TEXT SEGMENT -
— BEGIN —

Announcements let you share product news — release notes, new features, upcoming maintenance, events — right inside your app. Published announcements appear as a feed in the Resource Center: newest first, grouped by date, each entry showing a short summary with an optional “Read more” detail page. Unlike a banner (which takes over part of the page) or a flow (which walks users through steps), announcements live in one persistent, low-pressure place users can browse on their own time. And when something deserves more attention, you decide how loudly each announcement speaks up: silently in the feed, with an unread badge, or as a one-time pop-up.

Before you start: add the Announcements block to your Resource Center

Announcements are displayed through the Resource Center, so you need one published Resource Center with an Announcements block:
  1. Open your Resource Center in the builder
  2. On the tab where you want the feed, click Add block and pick Announcements
  3. Save and publish the Resource Center
The block shows your published announcement list — the announcements themselves are managed on the Announcements page, not in the Resource Center builder. Each Resource Center can contain one Announcements block, and the block row on the Resource Center home shows the user’s unread count. Here’s the block as your users see it — the Announcements row on the Resource Center home, carrying their unread count:
Make sure Usertour.js is installed in your app and the Resource Center is published. Without both, announcements have nowhere to appear.

— END —

WHAT TO DO -
From the announcements guide above, pull out the stretch from "Announcements let you" through "a one-time pop-up.", word for word.

RECORDS -
— BEGIN —

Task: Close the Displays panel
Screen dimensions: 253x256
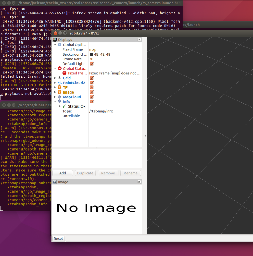Action: 139,40
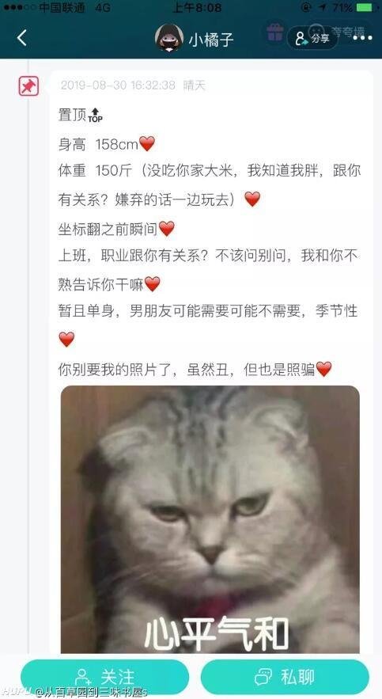Viewport: 382px width, 699px height.
Task: Tap the red pinned post icon
Action: 28,86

— END —

TASK OUTPUT -
Announcements let you share product news — release notes, new features, upcoming maintenance, events — right inside your app. Published announcements appear as a feed in the Resource Center: newest first, grouped by date, each entry showing a short summary with an optional “Read more” detail page. Unlike a banner (which takes over part of the page) or a flow (which walks users through steps), announcements live in one persistent, low-pressure place users can browse on their own time. And when something deserves more attention, you decide how loudly each announcement speaks up: silently in the feed, with an unread badge, or as a one-time pop-up.